Stateful processing with Trident or Storm

Stateful processing, however, is a whole different story. Usually, a tuple is stateless and its lifetime is managed by the acknowledgement mechanism you chose to implement. Let me be blunt and quote from the official documentation:

“There’s two things you have to do as a user to benefit from Storm’s reliability capabilities. First, you need to tell Storm whenever you’re creating a new link in the tree of tuples. Second, you need to tell Storm when you have finished processing an individual tuple. By doing both these things, Storm can detect when the tree of tuples is fully processed and can ack or fail the spout tuple appropriately. Storm’s API provides a concise way of doing both of these tasks. Specifying a link in the tuple tree is called anchoring”

http://storm.apache.org/releases/1.0.2/Guaranteeing-message-processing.html_

In other words, you rely on your queue (Kafka, JMS, Kestrel, Twitter…) for managing your resilience. If something fails – and stuff will fail eventually – you need to re-process the entire tuple-tree. Technically speaking, this process is still stateless, but more secure than just hoping your topology won’t mess something up.

To actually achieve stateful processing, i.e. storing information about the progress and status of a tuple, you have two options left: Storm’s new Stateful API or Trident. Trident offers you many great features, but is another layer atop of Storm you will need to manage and understand. See this article from the documentation for further reference.

Storm’s stateful API is pretty new and relies on a KeyValueStore and a persistence layer of your choice (currently, that would boil down to redis). If your worker crashes, Storm can than go ahead, read from said store and re-process the tuples.

All of these mechanisms require you to put quite a lot of thought into your design. If you compare this with the way SparkStreaming3 handles this – by supplying a checkpoint directory on HDFS – you quickly notice why one might be sceptical about Storm’s way of doing things.

me_irl me_irl

Heron

Now, here’s the deal with Heron – while it aims to improve many things “under the hood” compared to Storm (architecture, performance, monitoring, debugging …), it still is fully compatible to Apache Storm (see Part 1 of this series). While arguably this is a huge benefit for corporations using Storm right now, it does not actually impact the development model too much – in other words, resilience will be still a topic you have to think about yourself. Now, if I’m the one who missed a killer feature that Heron introduced for this, let me know!

Conclusion

So, what can we take away from this as developers? First of all, we need to acknowledge (no pun intended) that Heron is built for using Storm code – with all its up- and downsides. While the basic programming model of Storm is fairly simple, it quickly gets complicated when we need to throw catchphrases like “states”, “WAL” or “exactly once” into the discussion.

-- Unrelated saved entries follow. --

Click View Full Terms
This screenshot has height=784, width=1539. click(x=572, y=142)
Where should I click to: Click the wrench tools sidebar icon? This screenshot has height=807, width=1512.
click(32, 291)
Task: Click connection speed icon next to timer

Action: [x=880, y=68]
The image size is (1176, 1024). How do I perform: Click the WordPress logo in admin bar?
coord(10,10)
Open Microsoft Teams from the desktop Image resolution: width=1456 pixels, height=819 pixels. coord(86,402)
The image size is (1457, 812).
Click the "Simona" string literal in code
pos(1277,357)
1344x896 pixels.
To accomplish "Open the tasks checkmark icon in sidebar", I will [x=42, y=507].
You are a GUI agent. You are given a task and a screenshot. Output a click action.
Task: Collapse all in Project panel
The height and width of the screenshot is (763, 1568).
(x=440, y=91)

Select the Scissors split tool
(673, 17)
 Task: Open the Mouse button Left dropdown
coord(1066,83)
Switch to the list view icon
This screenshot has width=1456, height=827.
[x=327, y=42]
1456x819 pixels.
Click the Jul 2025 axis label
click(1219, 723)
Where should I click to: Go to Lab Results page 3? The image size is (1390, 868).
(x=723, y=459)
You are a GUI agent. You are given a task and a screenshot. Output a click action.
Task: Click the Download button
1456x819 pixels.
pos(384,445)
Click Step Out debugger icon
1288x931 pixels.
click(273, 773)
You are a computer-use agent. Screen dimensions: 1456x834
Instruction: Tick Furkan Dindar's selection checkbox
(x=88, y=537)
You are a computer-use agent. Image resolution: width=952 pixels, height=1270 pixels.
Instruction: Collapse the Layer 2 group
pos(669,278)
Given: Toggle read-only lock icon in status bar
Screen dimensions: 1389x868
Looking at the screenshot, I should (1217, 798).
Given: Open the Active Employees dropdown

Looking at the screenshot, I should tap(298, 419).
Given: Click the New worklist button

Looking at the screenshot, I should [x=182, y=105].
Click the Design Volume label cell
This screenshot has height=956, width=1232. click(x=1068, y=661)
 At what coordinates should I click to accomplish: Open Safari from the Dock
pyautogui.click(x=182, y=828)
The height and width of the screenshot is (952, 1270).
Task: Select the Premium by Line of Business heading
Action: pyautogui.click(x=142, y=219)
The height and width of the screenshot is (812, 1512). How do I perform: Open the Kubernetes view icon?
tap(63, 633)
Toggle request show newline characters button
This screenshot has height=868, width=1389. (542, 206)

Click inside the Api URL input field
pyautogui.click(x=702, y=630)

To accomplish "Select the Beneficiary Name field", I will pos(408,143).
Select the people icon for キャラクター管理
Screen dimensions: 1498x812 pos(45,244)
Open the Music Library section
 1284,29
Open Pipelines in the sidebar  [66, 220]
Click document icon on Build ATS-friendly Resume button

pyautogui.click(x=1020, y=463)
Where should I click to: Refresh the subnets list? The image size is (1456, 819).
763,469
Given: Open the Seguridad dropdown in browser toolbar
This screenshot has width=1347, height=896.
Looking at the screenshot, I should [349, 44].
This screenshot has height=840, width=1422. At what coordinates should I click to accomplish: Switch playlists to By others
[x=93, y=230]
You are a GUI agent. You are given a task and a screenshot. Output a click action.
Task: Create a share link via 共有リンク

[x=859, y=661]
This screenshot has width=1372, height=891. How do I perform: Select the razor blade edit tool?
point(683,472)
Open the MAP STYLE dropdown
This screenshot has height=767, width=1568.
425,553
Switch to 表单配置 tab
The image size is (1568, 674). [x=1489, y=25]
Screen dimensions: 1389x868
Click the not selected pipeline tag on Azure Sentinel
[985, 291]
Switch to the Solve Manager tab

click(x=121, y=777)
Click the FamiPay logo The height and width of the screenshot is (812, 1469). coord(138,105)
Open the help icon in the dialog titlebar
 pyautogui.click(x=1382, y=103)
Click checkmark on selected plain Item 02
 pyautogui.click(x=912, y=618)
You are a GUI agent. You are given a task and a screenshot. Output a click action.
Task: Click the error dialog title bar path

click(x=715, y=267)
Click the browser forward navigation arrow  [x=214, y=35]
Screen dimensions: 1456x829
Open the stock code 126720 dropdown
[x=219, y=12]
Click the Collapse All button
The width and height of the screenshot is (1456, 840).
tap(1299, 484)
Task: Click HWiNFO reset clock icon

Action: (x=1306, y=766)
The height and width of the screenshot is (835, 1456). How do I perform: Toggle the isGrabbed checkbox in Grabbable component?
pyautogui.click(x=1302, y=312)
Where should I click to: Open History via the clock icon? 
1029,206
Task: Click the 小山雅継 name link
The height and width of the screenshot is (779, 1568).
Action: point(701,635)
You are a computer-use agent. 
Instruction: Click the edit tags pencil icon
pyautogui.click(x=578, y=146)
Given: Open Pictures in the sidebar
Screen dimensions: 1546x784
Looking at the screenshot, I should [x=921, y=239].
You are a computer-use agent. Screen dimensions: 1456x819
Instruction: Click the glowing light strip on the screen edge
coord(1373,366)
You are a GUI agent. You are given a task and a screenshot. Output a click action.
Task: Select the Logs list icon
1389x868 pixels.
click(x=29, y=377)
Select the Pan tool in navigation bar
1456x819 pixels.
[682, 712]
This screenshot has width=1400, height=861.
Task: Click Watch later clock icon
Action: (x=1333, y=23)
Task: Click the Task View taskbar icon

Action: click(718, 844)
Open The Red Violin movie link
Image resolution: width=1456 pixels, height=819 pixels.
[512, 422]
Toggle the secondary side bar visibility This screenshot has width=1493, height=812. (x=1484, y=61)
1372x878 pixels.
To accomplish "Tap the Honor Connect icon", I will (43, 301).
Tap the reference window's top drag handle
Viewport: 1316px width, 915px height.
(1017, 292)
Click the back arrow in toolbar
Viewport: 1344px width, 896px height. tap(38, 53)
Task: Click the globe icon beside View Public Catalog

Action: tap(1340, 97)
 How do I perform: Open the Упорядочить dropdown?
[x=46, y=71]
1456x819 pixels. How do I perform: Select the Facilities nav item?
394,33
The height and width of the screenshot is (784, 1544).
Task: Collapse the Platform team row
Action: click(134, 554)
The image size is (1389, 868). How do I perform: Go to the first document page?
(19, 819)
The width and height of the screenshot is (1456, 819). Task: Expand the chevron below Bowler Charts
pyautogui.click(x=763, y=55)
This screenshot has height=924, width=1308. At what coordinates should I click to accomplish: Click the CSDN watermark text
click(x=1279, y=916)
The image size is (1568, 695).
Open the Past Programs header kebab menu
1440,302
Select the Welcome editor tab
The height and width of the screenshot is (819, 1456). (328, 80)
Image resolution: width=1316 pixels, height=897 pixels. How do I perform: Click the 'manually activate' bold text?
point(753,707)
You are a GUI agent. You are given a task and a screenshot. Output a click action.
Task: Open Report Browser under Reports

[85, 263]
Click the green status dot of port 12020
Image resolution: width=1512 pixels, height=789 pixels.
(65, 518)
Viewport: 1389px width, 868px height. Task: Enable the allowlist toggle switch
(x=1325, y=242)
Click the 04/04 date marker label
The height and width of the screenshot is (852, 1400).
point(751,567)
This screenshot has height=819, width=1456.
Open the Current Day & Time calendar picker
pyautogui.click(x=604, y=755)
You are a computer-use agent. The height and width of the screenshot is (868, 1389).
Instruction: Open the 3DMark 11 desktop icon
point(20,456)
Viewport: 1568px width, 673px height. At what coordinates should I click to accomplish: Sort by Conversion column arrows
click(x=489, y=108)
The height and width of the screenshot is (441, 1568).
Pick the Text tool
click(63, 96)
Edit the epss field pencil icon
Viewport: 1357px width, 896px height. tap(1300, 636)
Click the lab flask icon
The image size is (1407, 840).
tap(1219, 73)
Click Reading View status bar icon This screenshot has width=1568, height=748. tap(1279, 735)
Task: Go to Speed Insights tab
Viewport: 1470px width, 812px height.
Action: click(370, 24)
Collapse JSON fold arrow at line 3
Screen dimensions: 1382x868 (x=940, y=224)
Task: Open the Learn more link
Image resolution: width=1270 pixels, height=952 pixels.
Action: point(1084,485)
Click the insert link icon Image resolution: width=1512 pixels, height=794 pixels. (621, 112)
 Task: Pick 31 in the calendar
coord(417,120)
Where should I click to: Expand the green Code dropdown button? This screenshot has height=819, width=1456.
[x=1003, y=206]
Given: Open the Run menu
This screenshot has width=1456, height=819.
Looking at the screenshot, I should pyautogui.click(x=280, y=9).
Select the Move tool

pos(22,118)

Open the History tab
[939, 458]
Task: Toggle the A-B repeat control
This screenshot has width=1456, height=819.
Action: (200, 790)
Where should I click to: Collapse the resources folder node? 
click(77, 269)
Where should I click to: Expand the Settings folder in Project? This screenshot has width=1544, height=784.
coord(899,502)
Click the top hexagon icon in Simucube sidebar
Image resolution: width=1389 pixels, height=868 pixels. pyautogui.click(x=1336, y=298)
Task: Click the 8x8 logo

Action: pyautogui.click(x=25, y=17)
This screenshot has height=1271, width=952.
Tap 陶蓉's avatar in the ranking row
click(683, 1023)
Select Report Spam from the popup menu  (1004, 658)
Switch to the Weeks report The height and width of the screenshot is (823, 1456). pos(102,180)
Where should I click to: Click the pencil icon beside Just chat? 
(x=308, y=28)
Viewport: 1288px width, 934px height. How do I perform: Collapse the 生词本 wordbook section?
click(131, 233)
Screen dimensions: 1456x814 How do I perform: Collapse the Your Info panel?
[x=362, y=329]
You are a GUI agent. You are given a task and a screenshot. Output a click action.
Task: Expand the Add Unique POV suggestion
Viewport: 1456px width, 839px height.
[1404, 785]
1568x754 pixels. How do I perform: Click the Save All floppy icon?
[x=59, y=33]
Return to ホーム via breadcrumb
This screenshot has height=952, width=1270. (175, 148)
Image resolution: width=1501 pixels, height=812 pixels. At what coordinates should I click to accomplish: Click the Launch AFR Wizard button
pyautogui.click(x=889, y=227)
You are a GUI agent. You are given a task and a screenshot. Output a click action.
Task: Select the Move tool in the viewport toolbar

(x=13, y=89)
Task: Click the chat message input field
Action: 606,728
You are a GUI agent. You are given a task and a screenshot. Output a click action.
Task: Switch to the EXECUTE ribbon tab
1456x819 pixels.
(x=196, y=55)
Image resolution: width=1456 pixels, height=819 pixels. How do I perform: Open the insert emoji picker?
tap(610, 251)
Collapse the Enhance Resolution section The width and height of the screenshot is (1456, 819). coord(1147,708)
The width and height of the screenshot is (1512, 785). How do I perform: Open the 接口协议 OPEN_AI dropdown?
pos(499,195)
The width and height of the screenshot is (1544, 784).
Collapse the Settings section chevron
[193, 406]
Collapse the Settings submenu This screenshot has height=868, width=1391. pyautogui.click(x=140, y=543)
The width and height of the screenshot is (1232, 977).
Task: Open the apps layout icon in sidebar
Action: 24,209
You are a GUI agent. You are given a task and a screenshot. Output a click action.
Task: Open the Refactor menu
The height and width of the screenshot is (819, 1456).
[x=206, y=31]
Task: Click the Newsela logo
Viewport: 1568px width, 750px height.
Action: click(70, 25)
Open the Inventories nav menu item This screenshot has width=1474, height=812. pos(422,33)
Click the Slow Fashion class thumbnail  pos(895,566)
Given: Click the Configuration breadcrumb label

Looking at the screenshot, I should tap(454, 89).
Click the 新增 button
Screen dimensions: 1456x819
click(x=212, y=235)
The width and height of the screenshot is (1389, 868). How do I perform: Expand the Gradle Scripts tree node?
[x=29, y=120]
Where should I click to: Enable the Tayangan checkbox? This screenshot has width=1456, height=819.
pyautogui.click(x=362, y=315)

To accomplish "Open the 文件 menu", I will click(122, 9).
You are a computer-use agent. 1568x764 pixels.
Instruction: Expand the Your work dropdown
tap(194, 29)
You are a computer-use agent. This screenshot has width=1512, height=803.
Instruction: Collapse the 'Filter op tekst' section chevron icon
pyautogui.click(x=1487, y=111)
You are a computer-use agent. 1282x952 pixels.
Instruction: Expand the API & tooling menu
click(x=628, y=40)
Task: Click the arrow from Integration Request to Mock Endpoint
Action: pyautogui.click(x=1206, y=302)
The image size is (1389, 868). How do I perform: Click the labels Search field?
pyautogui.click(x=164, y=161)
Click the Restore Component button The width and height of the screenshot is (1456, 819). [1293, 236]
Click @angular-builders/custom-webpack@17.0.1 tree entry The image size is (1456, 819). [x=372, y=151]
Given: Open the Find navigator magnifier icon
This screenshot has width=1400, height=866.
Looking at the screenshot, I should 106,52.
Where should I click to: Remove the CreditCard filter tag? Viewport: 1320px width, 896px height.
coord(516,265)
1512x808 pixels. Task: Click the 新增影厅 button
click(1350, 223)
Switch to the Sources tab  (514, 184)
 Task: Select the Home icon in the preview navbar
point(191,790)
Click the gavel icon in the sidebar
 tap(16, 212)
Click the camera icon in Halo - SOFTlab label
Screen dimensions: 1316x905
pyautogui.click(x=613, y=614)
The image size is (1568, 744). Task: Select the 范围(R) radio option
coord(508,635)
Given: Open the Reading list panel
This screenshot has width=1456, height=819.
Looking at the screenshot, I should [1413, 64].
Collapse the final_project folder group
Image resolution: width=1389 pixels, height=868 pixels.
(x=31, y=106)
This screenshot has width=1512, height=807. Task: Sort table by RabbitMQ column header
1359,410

However: Just executing the existing code renders many benefits. We get better performance even in extremely simplified setups, we utilize our machine’s resources much better than Storm ever could (saving $$ in the process!) and potentially save ourselves several headaches when it comes to crashing JVMs and other fun-failures you encounter on any Big Data Cluster.

In the next part, the benefits will get even more obvious – when we take a detailed look how you can actually operate, monitor and eventually debug a Storm vs. Heron cluster in production environments.

 

Footnotes:

  1. Not entirely true per se – you can look into things like the isolation scheduler, but that is basically working around a core issue in the software’s design.
  2. Storm on Yarn is possible, for instance via Hortonwork’s Big Data distribution, albeit not out of the box.
  3. I don’t see SparkStreaming as a “holy grail” of frameworks. Yes, it receives more updates, yes, it seems more mature in many ways, but it is far from being an alternative for Storm/Heron/Flink/Samza for any case. But this would require me to rant in another article.